Should journalists worry about AI bias?

Our Correspondent, Noah Aderoju writes on how journalists can check AI bias

I once asked a journalist during a webinar if journalists need to be concerned about AI bias when using generative AI in their workflow. He answered that AI bias shouldn’t be a concern for journalists.

His reason was that whether the generated content is biased or not, a proper journalist’s human input will eliminate it and ensure it conforms to all necessary journalistic and ethical standards.

This is true for professional journalists who adhere to their ethical standards, unlike random content creators without such scruples. However, even if AI-generated content only forms the first draft of reports, and every misrepresentative or biased element is caught by a journalist’s keen eye and the rigorous editing process typical of an ideal newsroom, should journalists not be concerned with the AI bias phenomenon?

Should the presence of polluted, polarized, stereotyped, and unrepresentative information, which biased AI-generated content can contribute to, concern journalists? I believe the answer is a resounding YES. This is because journalists are tasked with providing factual and representative information for societal development, which includes debunking falsehoods in the form of misinformation and disinformation.

Journalists have long been information education and entertainment professionals, writers of the first draft of history and accountability agents in society, making them key custodians of the information ecosystem. This role predates the internet, citizen journalism, and social media content creation.

Now that generative AI is part of the information ecosystem, producing and generating definitive content to meet people’s information needs, its potential for generating biased content that entrenches stereotypes and misrepresentations of marginalized groups is a serious concern. Such bias undermines the work of journalists to maintain a responsible, factual, representative, and unbiased information ecosystem.

Although a proper journalist’s work won’t be affected by any bias in AI-generated content in the immediate sense, the broader ecosystem, influenced by unchecked AI-generated content shared by people who may not be journalists, can be compromised. This is similar to how misinformation and disinformation currently threaten factual information in our society. Generative AI content bias could become the next challenge for journalists to combat.

Generative AI is one of the most accessible and widely adopted AI tools today. Google uses generative AI to answer search queries, integrating its Gemini AI into Google Assistant on Android phones. Meta AI is available on WhatsApp, providing answers and generating content for millions of users. OpenAI’s ChatGPT, the most popular of them all, is now more sophisticated and accessible with its new GPT-4o model. These models are built on billions of pieces of content that aren’t transparently vetted, carrying inherent biases that manifest in various ways.

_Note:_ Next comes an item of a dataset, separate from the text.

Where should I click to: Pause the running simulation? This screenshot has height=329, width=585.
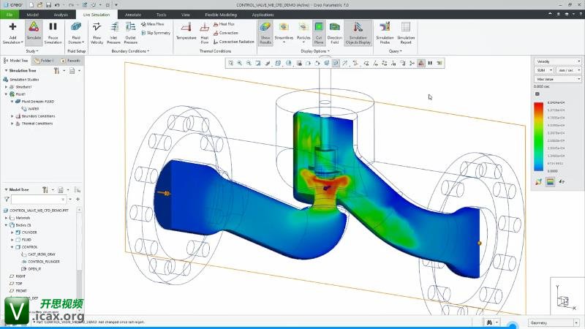[x=53, y=32]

How can journalists help reduce the bias in generative AI content? The solution begins with understanding the origin of the problem. AI bias originates from the training data of the model, composed of billions of unclassified pieces of content from various genres of information, without regard for fact or fiction, authority or speculation, or outright fabrication. The algorithm responsible for ranking content for the model to learn from, which could check bias, remains opaque and unknown to outsiders.

There are several ways to mitigate AI bias, including using diverse and representative datasets, comprehensive testing, ensuring transparency and accountability in engineering factors like coding and algorithm development, and constant monitoring for necessary corrections.

Journalists can contribute to these solutions through public education, advocacy for ethical best practices, and the development of policies for accountability. Additionally, journalists can actively facilitate the provision of diverse and representative datasets and ensure transparency and accountability in AI models’ algorithms through watchdog journalism.

As content producers, more than ever, journalists now need to focus on creating more representative content compatible with digital media to train AI models. They should spotlight underreported issues to produce more representative content online, take more representative pictures and videos to provide factual, unbiased, and empirical content, and adequately describe and meta-tag audio and video content for easy machine and algorithm ranking and understanding.

 

Media groups can even build factual, unbiased, representative, and responsible datasets for AI model developers to use. This can even be a source of revenue for the media sector. The years of detailed coverage of a subject matter or a community with impeccable standards that a media house has can beat many subpar datasets that AI model builders are using. Investigative reporting on AI model development can help spotlight their faults and scrutinize the lack of transparency and responsibility by their developers.

 

This is why journalism, especially in this part of the world, should go beyond reporting announcements, press releases, and expert opinions about AI capabilities. Journalists should investigate the processes, data sources, and methodologies used by companies developing AI systems, exposing biases in existing AI systems and their impacts on different communities.